● **PROVIDED TEXT**:
::::::
Support that a pointer to an array is located at stack address $[ebp+12]$ . The following copies the pointer into ESI

MOV esi, [ebp+12]

ArrayFill Example

To fill an array with pseudorandom sequence of 16-bit integers, we can pass the array as the pointer and the array length to a procedure

.data
	count = 100
	array WORD count DUP(?)
.code
	push OFFSET array
	push count
	call ArrayFill

The ArrayFill now has offset of the array at $[ebp + 12]$ and the count at $[ebp + 8]$ . It saves the g.p. registers, retrieves parameters, and fills the array

ArrayFill PROC
	push ebp
	mov ebp, esp
	pushad               ; save registers
	mov esi, [ebp + 12]  ; array offset
	mov ecx, [ebp + 8]   ; array length
	cmp ecx, 0
	je L2
L1: mov eax, 10000h      ; get random between 0 - FFFFh
	call RandomRange
	mov [esi], ax        ; insert value in array (esi has the pointer)
::::::
● **WHAT TO WORK ON**:
Substitute "total" for "count" throughout the assembly excerpt, and write out everything from "ArrayFill Example" down to "WORD count DUP(?)". The lines that come next bear no relation to the assembly excerpt.

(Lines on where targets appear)
::::::
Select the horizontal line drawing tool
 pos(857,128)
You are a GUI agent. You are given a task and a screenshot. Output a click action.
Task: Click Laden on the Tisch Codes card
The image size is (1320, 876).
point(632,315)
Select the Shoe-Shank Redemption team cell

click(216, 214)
::::::
● **RESULT FOR THIS EXERCISE**:
ArrayFill Example

To fill an array with pseudorandom sequence of 16-bit integers, we can pass the array as the pointer and the array length to a procedure

.data
	total = 100
	array WORD total DUP(?)